The Housing (Empty Dwelling Management Orders) (Prescribed Exceptions and Requirements) (England) Order and The Housing (Management Orders and Empty Dwelling Management Orders) (Supplemental Provisions) (England) Regulations were laid on 22 February and came into force on 6 April 2006. Non-statutory guidance for local authorities on Empty Dwelling Management Orders will be published in July 2006.
The Residential Property Tribunal (Right to Buy Determinations) Procedure (England) Regulations were laid on 13 June 2005 and came into force on 4 July 2005. The Housing (Right to Buy)(Information to Secure Tenants) (England) Order was laid on 5 July 2005 and came into force on 26 July 2005. This Order provides guidance on the provision of information to secure tenants. The Housing (Right of First Refusal) (England) Regulations were laid on 20 July 2005 and came into force on 10 August 2005. The guidance booklet 'Your Right to Buy your Home' was revised together with the relevant Right to Buy forms. Guidance on landlords' discretion not to require repayment of discount, which was clarified by section 185 of the Act, was also issued in January 2005.

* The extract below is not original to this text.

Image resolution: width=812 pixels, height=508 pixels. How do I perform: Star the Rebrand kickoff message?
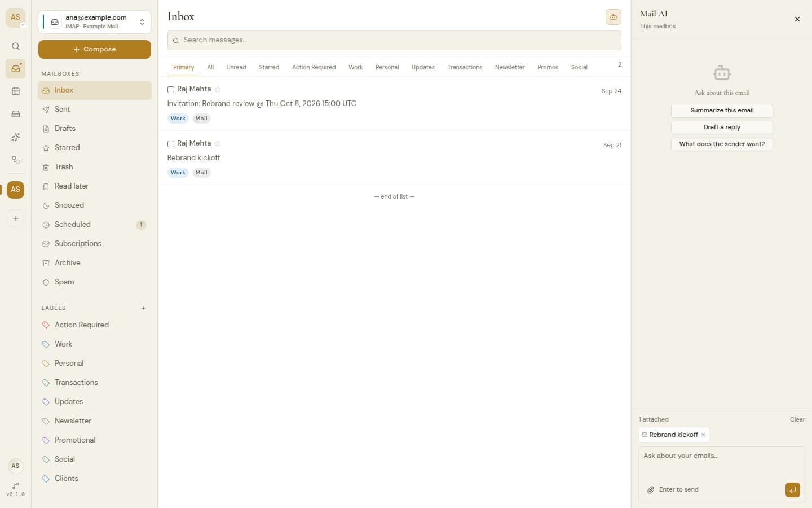[x=218, y=144]
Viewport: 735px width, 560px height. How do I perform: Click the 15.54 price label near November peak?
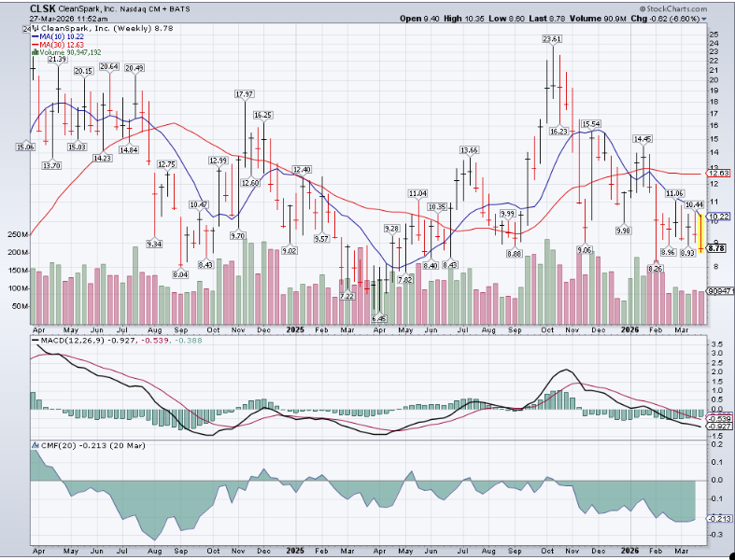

ASB measures in Part 6 of the Act commenced in June 2005. They include enabling local authorities to extend the period of introductory tenancies and withhold consent to mutual exchange on ASB grounds as well as measures to prevent tenants exercising the right to buy. Regulations regarding the form a review should take where a landlord decides to extend the period of an introductory tenancy came into force on 3 May 2006
Draft guidance was produced in February 2006 under Section 226 of the Housing Act, in respect of Section 225, relating to the assessment of the accommodation needs of Gypsies and Travellers. This document is subject to further consultation. Definitive guidance will be published in the autumn of 2006.

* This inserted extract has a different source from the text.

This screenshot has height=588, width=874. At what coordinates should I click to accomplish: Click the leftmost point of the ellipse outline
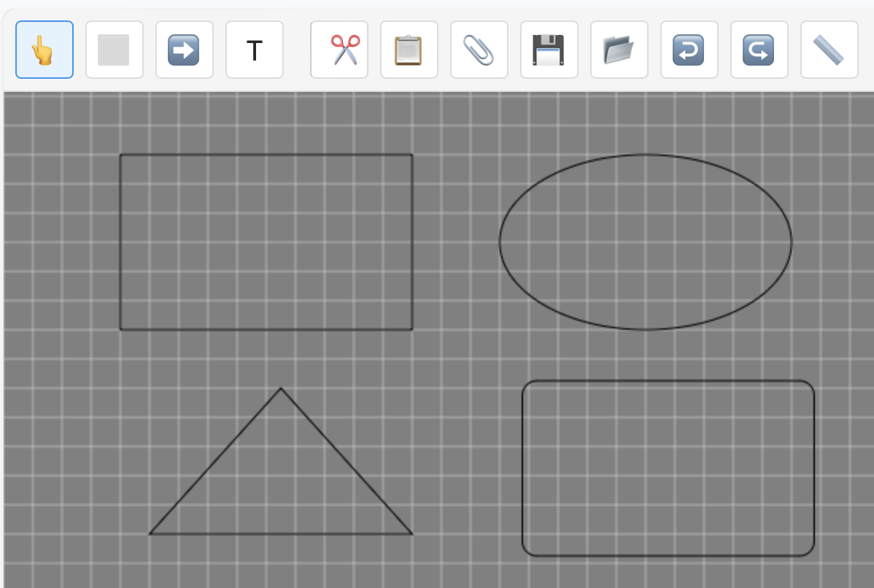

Allocations to Lancaster city council of capital funding for housing purposes over the period 1997-98 to 2005-06 exceeds £30 million. This includes the major repairs allowance first introduced in 2001-02 specifically for the improvement of local authority stock alongside the Decent Homes standard which sets out minimum standards to be met by 2010.
A further £1.9 million was allocated to Lancaster city council by the Regional Housing Board in 2006-07 under priority 1.3 of the Regional Housing Strategy, which seeks to provide a better housing mix in the regions costal towns i.e. Blackpool, Morecambe and Fleetwood. This amounted to an 11 per cent. on year increase in funding.

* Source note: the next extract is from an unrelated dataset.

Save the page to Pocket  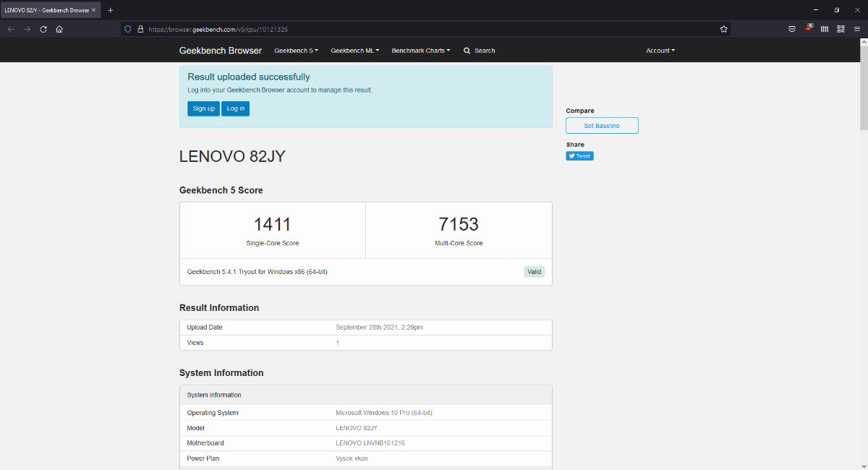pos(792,29)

Mr. Drew: To ask the Secretary of State for Communities and Local Government whether she has undertaken studies on the impact of planning gain supplement on the provision of affordable housing in rural areas. 
The Government are currently considering responses to their consultation on the Planning-Gain Supplement (PGS), including on the issues of the PGS's impact on rural exception sites and the proposal to retain affordable housing delivery within the scope of planning obligations. Further announcements will be made towards the end of 2006.
Chris Huhne: To ask the Secretary of State for Communities and Local Government what estimate her Department has made of the number of homes that have been purchased outright by occupiers of affordable housing on a shared ownership or homebuy basis under the Common and Leasehold Reform Act 2003 in (a) rural and (b) non-rural areas; and if she will make a statement. 
The Government are keen to expand home ownership through the new homebuy scheme. However, we recognise the need to ensure the longer term supply of affordable housing in rural areas which are subject to particular housing pressures.
Therefore we will continue to allow housing associations to restrict the outright purchase (staircasing out) of shared ownership or homebuy properties on rural exception sites, where possible and appropriate under leasehold legislation. This flexibility, coupled with the additional safeguards within the homebuy scheme which allow providers to buy back properties when a purchaser who has staircased to full ownership wishes to move, should enable affordable housing to be retained where it is essential to do so and ensure delivery of the rural programme.
Mr. Austin Mitchell: To ask the Deputy Prime Minister whether he expects the decent housing targets will be met by 2010 by local authorities which have transferred their stock (a) to arms length management organisations and (b) by large scale voluntary transfers. 
All local authorities currently on the ALMO and transfer programmes have undertaken to meet the Decent Homes target by 2010. However, the Secretary of State for Communities and Local Government announced on 7 June that where greater flexibility and allowing a little longer will allow a better result for the communityor where spreading the work out would deliver better value for money, we will negotiate later dates on a case-by-case basis. That said, we still expect 95 per cent. of social housing to be decent by 2010.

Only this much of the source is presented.